Figure 4. Structure of DeConverter For details see specifications of the DeConveter at http://www.undl.org/unlsys/ds.html

Dictionary Builder
The Dictionary Builder (abbreviated as DicBld) is a tool used to convert text data of dictionary entries into IBAM (Index Based Access Method) formatted dictionary files. IBAM is invented for quick search of data. In the UNL System, all dictionary data like word dictionary, UNL Ontology, co-occurrence dictionary, KCIC, etc. are stored in IBAM format. Data format of input of DicBld are explained at Word Dictionary below. Figure 5 shows the structure of DicBld.

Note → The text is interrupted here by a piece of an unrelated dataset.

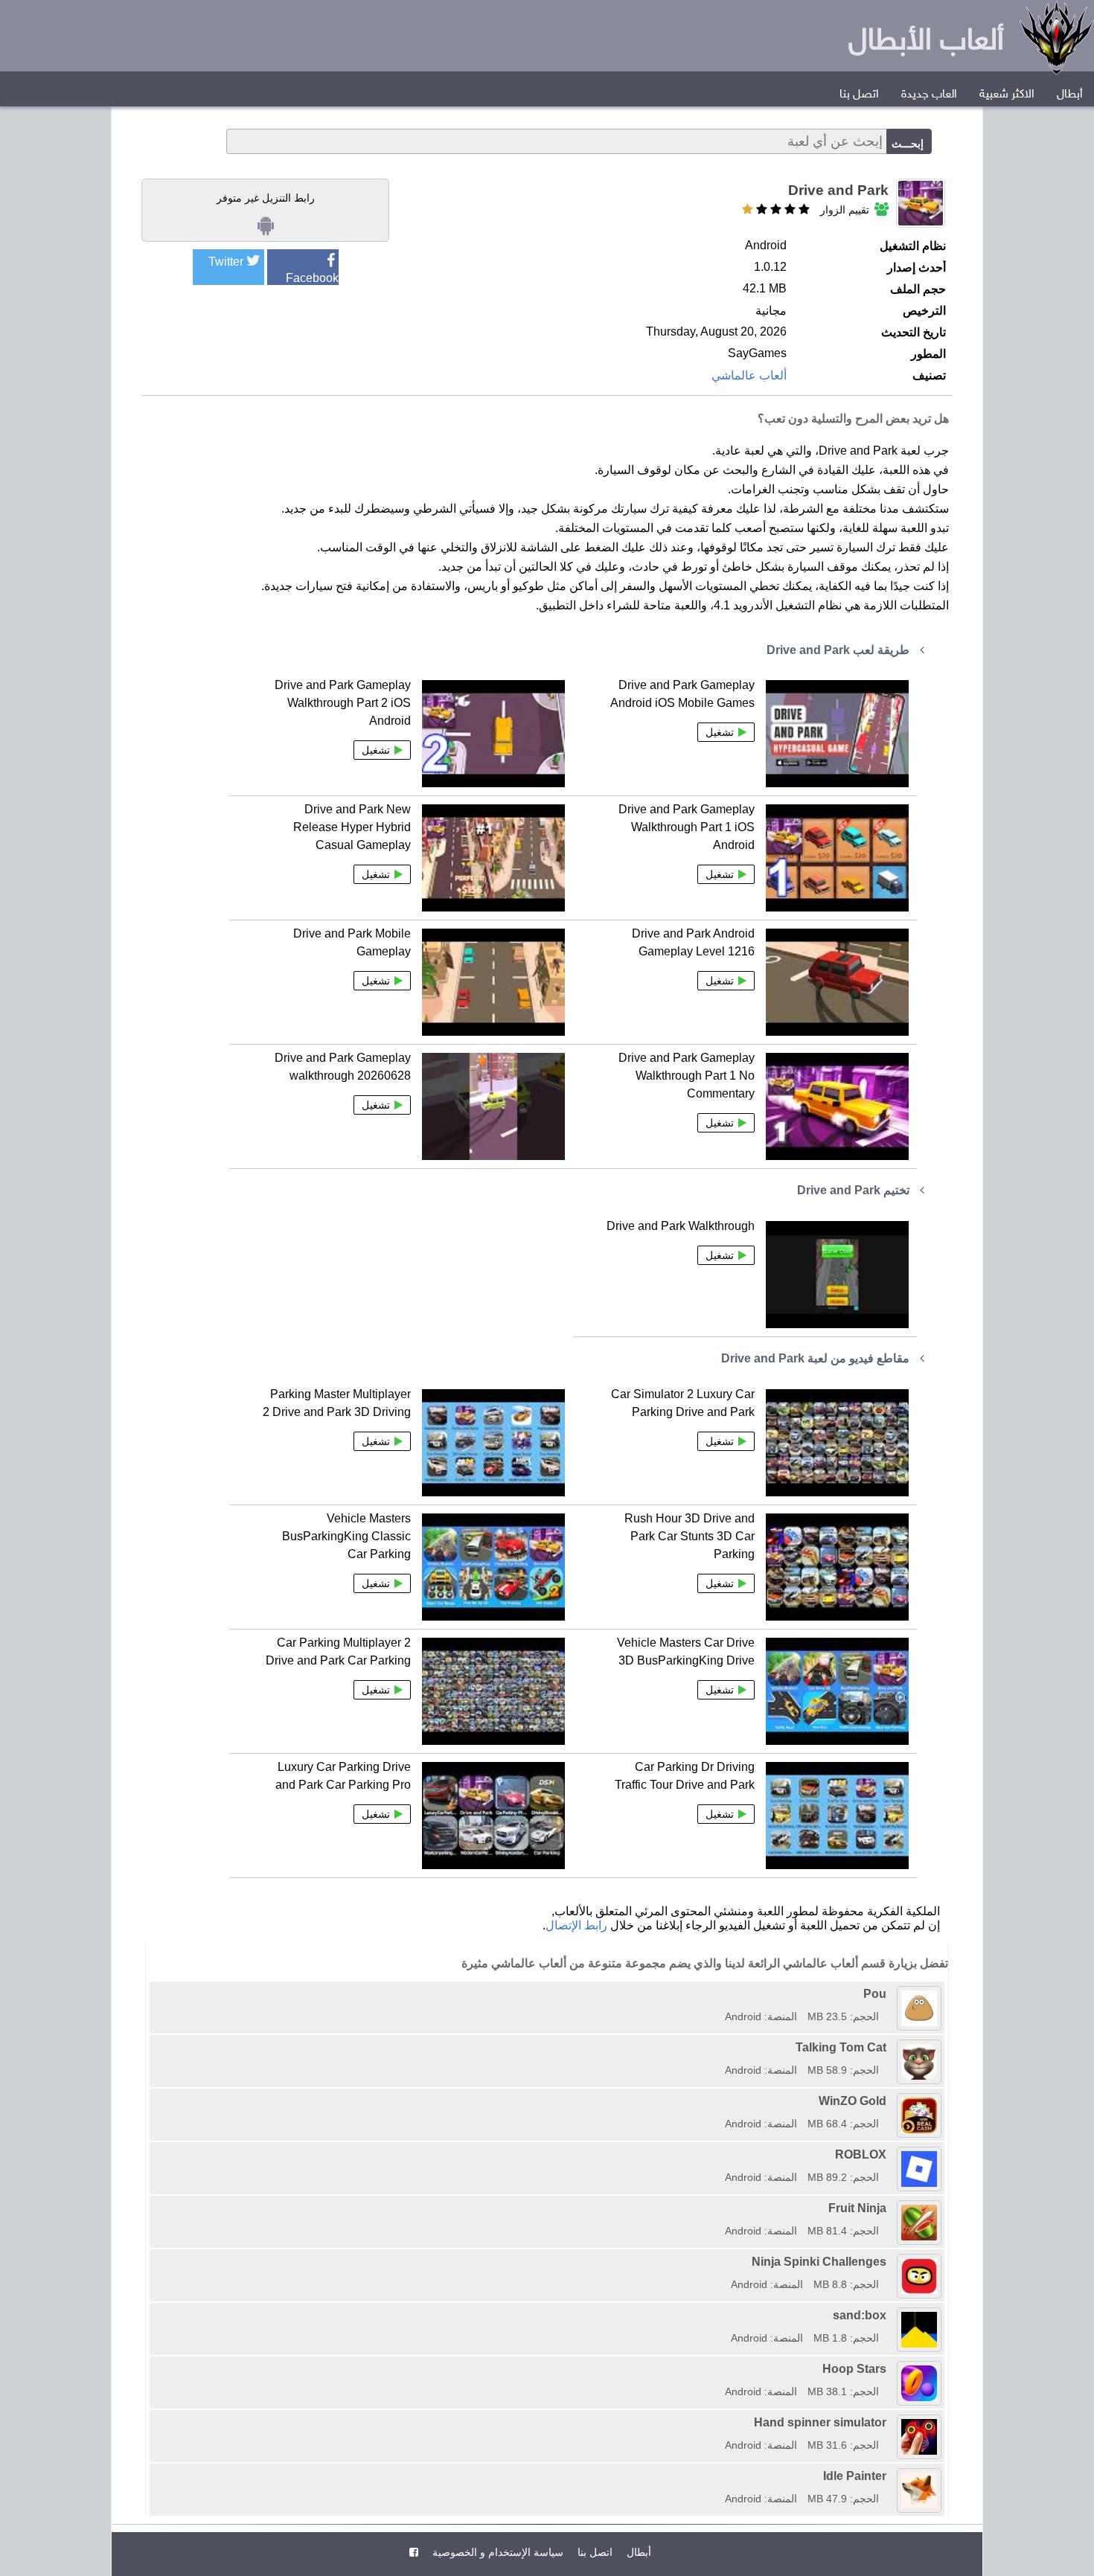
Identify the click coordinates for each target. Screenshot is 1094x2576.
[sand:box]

Figure 5. Structure of DicBld

Word Dictionary
Word dictionaries are prepared for respective languages. All information about words of a natural language is stored in a word dictionary. An entry of the word dictionary contains three parts basically: a headword, a UW and a set of grammatical attributes (features). A headword is a word or a morpheme of a natural language. A sequence of such words or morphemes composes a sentence. As a result, a word or morpheme of a word dictionary is used as a trigger to obtain an appropriate UW in order to create the UNL Expression from an input sentence in the enconversion process, and forms the target sentence of a natural language from a UNL Expression in the deconversion process. The UW of an entry expresses the meaning of its headword. It appears in the UNL Expression of the result of the enconverson process, and is used as a trigger to obtain an appropriate word or a morpheme in order to generate a target sentence of a natural language from UNL Expression in the deconversion process. Grammatical attributes define how a word or a morpheme behaves in a sentence. They are used in both the enconversion and the deconversion rules. Data format of a word dictionary entry is the following. An entry must end with a semicolon. <FLG,FRE,PRI> can be omitted. [HW]{ID} UW (ATTR,ATTR,) <FLG,FRE,PRI>; HW headword of a language

ID

identifier, can be empty

UW Universal Word, can be empty if not necessary ATTRgrammar code FLG language flag, one character in ASCII code FRE frequency to be used in EnCo PRI priority to be used in DeCo

Examples of entries of English dictionary: [a]{} "" (ART,IART) <E,1,1>; [book]{} "book(icl>document)" (BA,C,N,PLS) <E,1,1>; [buy]{} "buy(icl>purchase(agt>thing,obj>thing))" (3SGS,AGT.S,BA,INGING,IRG,OBJ.DO,V,VDO,VDON) <E,1,1>; [bought]{} "buy(icl>purchase(agt>thing,obj>thing))" (AGT.S,ED,EN,IRG,OBJ.DO,V,VDO,VDON) <E,1,1>; [I]{} "I(icl>person)" (1SG,HPRON,PRON,SUBJ) <E,1,1>; [me]{} "I(icl>person)" (1SG,HPRON,OBJ,PRON) <E,1,1>;

Grammar Rule
The DeConverter works based on a set of deconversion rules. Likewise, the EnConverter works based on a set of enconversion rules. Both deconversion and enconversion rules must be prepared for each language. Each set of these rules controls the process of enconversion or deconversion. The ability of a rule is designed to be able to describe on what condition to perform what operation using the grammatical features both or either defined by the rules and/or given in a Word Dictionary. With this, a set of enconversion or deconversion rules can be prepared for a desired language thus allowing the EnConverter or the DeConverter to deal with the language. Rule applications can be controlled by priorities and allow backtracking. When the EnConverter or the DeConverter encounters an ungrammatical or illogical situation, the rules can force the process to backtrack. Backtracking returns back to the previous state that allows selecting a different word or morpheme, or applying the next priority rule. In the previous state, the next candidate is selected or the next priority rule is applied, and conversion process proceeds. What operation to perform in enconversion or deconversion is given by the type of a rule in combination with the sort of the rule. There are three sorts of rules as follows.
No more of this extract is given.